• WHAT TO DO: The output is the lines below from the one with "Click the star icon next to OPTION 2" through the one with "Choose the percent", both included, printed exactly and with no other line.

------------------------------------------------

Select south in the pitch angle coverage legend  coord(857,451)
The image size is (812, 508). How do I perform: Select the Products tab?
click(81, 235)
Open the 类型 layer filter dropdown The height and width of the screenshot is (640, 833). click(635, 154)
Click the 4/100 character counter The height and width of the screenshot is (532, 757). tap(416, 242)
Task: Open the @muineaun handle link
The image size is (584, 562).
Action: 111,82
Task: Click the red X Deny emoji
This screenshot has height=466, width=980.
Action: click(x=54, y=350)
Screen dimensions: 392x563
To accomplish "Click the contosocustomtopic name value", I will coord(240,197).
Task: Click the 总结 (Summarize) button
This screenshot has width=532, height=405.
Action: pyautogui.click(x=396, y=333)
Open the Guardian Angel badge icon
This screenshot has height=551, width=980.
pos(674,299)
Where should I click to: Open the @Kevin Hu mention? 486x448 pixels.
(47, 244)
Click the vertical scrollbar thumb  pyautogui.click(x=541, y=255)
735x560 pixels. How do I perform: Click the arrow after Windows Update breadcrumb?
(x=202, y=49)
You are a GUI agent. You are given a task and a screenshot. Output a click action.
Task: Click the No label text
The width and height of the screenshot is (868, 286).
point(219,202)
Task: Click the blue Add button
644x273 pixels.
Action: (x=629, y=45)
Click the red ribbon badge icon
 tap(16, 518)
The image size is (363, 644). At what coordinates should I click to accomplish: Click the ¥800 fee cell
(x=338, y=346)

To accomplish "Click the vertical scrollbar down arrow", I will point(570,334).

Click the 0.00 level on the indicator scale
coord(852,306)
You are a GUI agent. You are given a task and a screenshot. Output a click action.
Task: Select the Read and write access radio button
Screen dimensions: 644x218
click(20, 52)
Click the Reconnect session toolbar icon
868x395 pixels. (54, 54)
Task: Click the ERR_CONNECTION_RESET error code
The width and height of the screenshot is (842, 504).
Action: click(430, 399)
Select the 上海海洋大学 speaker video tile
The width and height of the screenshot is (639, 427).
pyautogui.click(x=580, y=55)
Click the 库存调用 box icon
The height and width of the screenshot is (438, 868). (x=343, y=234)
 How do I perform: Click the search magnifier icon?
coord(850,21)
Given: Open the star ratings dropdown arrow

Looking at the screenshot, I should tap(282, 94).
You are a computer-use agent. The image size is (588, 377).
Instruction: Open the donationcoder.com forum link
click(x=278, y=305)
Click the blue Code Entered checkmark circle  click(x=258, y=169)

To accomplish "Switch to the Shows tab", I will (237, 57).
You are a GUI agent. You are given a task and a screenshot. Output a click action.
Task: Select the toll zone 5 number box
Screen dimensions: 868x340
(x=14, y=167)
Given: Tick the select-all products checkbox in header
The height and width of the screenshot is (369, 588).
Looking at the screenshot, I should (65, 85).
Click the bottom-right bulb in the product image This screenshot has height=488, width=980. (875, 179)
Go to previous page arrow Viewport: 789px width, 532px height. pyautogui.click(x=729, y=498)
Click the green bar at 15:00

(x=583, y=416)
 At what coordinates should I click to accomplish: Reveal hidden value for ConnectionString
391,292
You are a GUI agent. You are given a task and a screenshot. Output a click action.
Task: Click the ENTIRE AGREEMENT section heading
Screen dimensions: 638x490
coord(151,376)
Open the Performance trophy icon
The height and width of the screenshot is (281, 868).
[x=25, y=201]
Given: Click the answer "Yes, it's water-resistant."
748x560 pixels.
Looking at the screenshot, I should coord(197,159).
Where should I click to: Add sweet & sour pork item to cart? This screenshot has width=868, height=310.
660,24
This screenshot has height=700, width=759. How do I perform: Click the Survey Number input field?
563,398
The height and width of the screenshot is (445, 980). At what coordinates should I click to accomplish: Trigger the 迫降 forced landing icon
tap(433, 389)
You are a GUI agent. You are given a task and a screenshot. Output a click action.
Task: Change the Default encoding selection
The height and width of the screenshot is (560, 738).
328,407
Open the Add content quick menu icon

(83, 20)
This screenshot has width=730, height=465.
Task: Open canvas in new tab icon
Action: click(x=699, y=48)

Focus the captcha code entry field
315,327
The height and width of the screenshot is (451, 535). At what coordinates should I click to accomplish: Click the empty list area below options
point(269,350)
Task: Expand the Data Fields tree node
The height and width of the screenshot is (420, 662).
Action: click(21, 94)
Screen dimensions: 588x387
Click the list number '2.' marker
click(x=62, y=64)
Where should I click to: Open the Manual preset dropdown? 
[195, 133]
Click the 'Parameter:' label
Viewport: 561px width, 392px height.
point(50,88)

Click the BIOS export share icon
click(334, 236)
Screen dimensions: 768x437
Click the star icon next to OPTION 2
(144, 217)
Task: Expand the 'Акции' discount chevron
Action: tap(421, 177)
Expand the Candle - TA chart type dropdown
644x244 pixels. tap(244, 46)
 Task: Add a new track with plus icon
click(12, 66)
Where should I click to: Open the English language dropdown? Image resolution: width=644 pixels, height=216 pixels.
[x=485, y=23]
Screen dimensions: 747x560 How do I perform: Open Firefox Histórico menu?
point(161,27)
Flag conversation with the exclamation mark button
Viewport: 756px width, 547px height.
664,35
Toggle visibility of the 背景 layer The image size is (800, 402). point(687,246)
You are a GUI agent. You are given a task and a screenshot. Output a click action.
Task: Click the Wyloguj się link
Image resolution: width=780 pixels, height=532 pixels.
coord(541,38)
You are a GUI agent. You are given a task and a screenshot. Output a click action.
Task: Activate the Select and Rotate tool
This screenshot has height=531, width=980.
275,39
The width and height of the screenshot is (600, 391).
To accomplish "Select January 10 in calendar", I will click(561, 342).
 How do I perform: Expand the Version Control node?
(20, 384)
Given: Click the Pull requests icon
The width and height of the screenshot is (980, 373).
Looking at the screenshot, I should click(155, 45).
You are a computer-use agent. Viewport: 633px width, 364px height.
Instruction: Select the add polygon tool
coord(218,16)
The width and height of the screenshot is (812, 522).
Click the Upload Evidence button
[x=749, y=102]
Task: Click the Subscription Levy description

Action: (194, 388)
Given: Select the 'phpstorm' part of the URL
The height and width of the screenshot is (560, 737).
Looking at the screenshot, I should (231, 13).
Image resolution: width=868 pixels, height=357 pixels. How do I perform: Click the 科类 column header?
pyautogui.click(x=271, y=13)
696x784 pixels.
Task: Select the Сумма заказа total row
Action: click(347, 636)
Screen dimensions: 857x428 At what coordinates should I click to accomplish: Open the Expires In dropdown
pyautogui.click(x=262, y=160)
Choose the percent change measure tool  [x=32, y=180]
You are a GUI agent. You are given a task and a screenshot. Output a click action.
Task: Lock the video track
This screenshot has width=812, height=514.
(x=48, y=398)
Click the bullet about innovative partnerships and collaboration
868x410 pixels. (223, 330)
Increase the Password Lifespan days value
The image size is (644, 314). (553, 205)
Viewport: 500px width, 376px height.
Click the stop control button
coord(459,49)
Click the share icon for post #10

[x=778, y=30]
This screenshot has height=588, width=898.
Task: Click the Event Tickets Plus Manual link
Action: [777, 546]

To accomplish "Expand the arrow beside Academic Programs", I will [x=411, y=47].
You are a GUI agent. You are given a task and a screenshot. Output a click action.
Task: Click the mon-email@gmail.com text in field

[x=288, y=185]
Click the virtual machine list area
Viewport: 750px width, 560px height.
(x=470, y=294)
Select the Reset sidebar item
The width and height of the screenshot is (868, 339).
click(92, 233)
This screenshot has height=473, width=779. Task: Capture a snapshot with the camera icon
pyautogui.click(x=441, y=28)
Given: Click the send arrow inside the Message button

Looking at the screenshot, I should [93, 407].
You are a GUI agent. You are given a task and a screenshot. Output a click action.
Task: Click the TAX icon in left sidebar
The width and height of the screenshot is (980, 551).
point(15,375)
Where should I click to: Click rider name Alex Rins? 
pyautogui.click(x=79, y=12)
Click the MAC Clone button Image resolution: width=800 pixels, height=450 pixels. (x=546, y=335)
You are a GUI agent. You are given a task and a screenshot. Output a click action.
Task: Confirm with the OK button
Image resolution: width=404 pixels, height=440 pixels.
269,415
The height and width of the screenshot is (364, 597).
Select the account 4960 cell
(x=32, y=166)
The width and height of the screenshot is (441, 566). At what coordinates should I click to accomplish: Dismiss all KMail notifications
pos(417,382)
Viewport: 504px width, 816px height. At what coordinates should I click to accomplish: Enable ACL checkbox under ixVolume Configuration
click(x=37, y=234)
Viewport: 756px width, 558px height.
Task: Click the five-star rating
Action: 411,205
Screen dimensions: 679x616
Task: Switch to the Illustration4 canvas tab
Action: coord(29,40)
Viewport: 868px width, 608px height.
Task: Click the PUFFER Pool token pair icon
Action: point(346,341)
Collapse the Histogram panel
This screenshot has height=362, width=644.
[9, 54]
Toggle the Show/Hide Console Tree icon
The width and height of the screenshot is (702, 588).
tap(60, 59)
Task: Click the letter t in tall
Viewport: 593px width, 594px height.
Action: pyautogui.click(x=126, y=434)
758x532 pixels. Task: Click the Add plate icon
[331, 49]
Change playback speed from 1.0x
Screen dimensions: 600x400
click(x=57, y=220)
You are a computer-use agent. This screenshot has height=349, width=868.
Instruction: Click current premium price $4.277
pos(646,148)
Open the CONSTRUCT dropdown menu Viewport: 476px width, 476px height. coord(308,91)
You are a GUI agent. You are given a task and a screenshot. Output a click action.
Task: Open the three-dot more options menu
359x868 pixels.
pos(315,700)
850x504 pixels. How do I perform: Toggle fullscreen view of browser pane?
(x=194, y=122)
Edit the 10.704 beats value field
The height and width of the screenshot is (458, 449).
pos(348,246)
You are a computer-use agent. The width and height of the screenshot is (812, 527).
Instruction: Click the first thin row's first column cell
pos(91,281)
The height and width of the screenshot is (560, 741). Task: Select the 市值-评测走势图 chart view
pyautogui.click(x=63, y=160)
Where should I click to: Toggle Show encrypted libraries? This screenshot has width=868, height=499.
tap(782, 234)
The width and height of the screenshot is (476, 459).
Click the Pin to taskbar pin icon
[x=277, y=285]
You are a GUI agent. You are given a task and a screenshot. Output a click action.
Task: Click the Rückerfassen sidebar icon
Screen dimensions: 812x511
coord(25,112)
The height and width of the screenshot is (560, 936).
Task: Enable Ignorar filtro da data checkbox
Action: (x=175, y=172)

------------------------------------------------

• RESPONSE BOX:
Click the star icon next to OPTION 2
(144, 217)
Task: Expand the 'Акции' discount chevron
Action: tap(421, 177)
Expand the Candle - TA chart type dropdown
644x244 pixels. tap(244, 46)
 Task: Add a new track with plus icon
click(12, 66)
Where should I click to: Open the English language dropdown? Image resolution: width=644 pixels, height=216 pixels.
[x=485, y=23]
Screen dimensions: 747x560 How do I perform: Open Firefox Histórico menu?
point(161,27)
Flag conversation with the exclamation mark button
Viewport: 756px width, 547px height.
664,35
Toggle visibility of the 背景 layer The image size is (800, 402). point(687,246)
You are a GUI agent. You are given a task and a screenshot. Output a click action.
Task: Click the Wyloguj się link
Image resolution: width=780 pixels, height=532 pixels.
coord(541,38)
You are a GUI agent. You are given a task and a screenshot. Output a click action.
Task: Activate the Select and Rotate tool
This screenshot has height=531, width=980.
275,39
The width and height of the screenshot is (600, 391).
To accomplish "Select January 10 in calendar", I will click(561, 342).
 How do I perform: Expand the Version Control node?
(20, 384)
Given: Click the Pull requests icon
The width and height of the screenshot is (980, 373).
Looking at the screenshot, I should click(155, 45).
You are a computer-use agent. Viewport: 633px width, 364px height.
Instruction: Select the add polygon tool
coord(218,16)
The width and height of the screenshot is (812, 522).
Click the Upload Evidence button
[x=749, y=102]
Task: Click the Subscription Levy description

Action: (194, 388)
Given: Select the 'phpstorm' part of the URL
The height and width of the screenshot is (560, 737).
Looking at the screenshot, I should (231, 13).
Image resolution: width=868 pixels, height=357 pixels. How do I perform: Click the 科类 column header?
pyautogui.click(x=271, y=13)
696x784 pixels.
Task: Select the Сумма заказа total row
Action: click(347, 636)
Screen dimensions: 857x428 At what coordinates should I click to accomplish: Open the Expires In dropdown
pyautogui.click(x=262, y=160)
Choose the percent change measure tool  [x=32, y=180]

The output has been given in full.